The Delta Heritage collection is just one of many online sources providing researchers with information on African Americans in history. Some additional collections that may be of interest are listed below.
The African American Experience in Ohio 1850 – 1920 is a project of the Ohio Historical Society that features over 30,000 pages scanned from newspapers, manuscripts, pamphlets, photographs and prints, serials relating to African Americans life in Ohio between 1850 and 1920.
The Oral History Digital Collection of Maag Library includes several oral histories recorded by local African Americans.
Underground Railroad Collections and History WORKS: The Influence of the Modern Civil Rights Movement on US Foreign and Domestic Policy are two exhibitions compiled from Ohio Memory Online Scrapbook.
Voices of Civil Rights is a project of the AARP, the Leadership Conference on Civil Rights, and the Library of Congress, preserving personal stories of Americans involved in the movement for civil rights. An online exhibition of the project is available on the Library of Congress website.
African American Odyssey is an online exhibit from the Library of Congress’s American Memory Project detailing African American history through relevant rare books, government documents, manuscripts, maps, musical scores, plays, films, and recordings in the Library’s collection. The exhibit is divided into nine chronological collections: Slavery–The Peculiar Institution, Free Blacks in the Antebellum Period, Abolition, The Civil War, Reconstruction, Booker T. Washington Era, World War I and Postwar Society, Depression, New Deal, and World War II, and Civil Rights. Additional digital collections include The Frederick Douglass Papers at the Library of Congress, Jackie Robinson and Other Baseball Highlights, 1860s-1960s, Born in Slavery: Slave Narratives from the Federal Writers’ Project, 1936-1938, From Slavery to Freedom: The African-American Pamphlet Collection, 1824-1909, and Slaves and the Courts, 1740-1860.

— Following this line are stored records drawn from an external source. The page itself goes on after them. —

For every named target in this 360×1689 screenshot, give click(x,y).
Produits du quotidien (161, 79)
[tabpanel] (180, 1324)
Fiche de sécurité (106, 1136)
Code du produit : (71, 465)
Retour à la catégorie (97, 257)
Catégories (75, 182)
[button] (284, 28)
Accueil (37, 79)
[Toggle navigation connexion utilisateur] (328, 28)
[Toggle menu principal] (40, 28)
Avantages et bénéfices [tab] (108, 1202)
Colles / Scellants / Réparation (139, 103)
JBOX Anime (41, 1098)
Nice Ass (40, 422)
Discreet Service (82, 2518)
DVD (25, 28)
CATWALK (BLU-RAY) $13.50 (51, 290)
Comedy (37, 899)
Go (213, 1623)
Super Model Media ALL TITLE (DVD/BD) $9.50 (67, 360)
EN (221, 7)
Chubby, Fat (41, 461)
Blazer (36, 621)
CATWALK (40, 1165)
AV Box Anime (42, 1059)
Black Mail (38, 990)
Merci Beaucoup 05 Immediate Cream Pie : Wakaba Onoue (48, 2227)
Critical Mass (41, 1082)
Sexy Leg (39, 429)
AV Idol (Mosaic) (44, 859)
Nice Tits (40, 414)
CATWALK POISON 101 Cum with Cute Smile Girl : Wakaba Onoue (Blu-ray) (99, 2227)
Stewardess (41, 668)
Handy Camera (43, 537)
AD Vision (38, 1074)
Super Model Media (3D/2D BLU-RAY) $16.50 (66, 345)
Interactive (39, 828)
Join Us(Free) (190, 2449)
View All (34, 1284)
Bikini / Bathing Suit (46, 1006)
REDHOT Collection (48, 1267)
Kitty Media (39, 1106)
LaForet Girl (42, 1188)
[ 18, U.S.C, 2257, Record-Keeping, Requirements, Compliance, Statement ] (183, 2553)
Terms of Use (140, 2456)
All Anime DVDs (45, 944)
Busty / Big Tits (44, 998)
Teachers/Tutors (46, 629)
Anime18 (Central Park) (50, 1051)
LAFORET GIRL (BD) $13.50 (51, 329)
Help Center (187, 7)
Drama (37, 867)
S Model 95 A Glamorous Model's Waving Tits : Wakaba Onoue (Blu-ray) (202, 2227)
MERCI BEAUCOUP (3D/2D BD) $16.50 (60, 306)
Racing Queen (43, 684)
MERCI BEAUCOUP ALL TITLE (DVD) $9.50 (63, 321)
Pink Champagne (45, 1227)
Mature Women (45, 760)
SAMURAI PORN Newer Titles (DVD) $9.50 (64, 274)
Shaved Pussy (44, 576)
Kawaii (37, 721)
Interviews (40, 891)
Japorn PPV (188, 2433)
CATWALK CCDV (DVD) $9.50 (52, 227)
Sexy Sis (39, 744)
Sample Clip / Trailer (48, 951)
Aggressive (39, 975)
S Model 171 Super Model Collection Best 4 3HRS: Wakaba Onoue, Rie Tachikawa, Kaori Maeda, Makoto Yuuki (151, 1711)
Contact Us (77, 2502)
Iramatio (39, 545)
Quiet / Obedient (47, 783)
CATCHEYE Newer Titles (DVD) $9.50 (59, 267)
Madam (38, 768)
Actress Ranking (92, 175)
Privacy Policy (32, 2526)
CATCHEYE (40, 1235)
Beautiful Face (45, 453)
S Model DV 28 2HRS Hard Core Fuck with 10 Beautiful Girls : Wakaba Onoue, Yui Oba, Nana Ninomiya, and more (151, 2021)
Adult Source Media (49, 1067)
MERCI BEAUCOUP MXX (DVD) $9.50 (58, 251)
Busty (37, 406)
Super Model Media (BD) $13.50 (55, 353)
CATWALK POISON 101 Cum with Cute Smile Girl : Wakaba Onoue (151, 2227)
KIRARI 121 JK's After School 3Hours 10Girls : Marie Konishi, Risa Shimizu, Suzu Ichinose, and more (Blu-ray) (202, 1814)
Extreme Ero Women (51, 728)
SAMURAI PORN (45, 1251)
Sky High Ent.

Sources of Images on African American History is the Library of Congress Prints and Photographs Division’s collection of images pertaining to African American history. The library has prepared some reference aids which may assist in narrowing searches topically.
“With an Even Hand”: Brown v. Board of Education at Fifty is a Library of Congress exhibition commemorating the 50th anniversary of the Brown decision.
The Library of Congress’s Learning Pages includes a Civil Rights-themed page of classroom resources that will be of use to teachers and students.
Digital Schomburg is the digital library of the Schomburg Center for Research in Black Culture, also including online exhibits.
World Wide Web Virtual Library features an extensive collection of links to websites, exhibitions, and full-text resources under the African American History subject heading, arranged chronologically and thematically.
Television News of the Civil Rights Era 1950 – 1970 is a collection of streaming videos of news broadcasts pertaining to the civil rights movement from 1950 to 1970 from the University of Virginia Library. The University of Virginia library also features the Jackson Davis Collection of African American Educational Photographs and a vast selection of electronic books by or pertaining to African Americans in the Electronic Text Center.
JSTOR is a digital archive of scholarly material. Its collections can be browsed by journal name (including nine African American studies journals) or searched by natural language.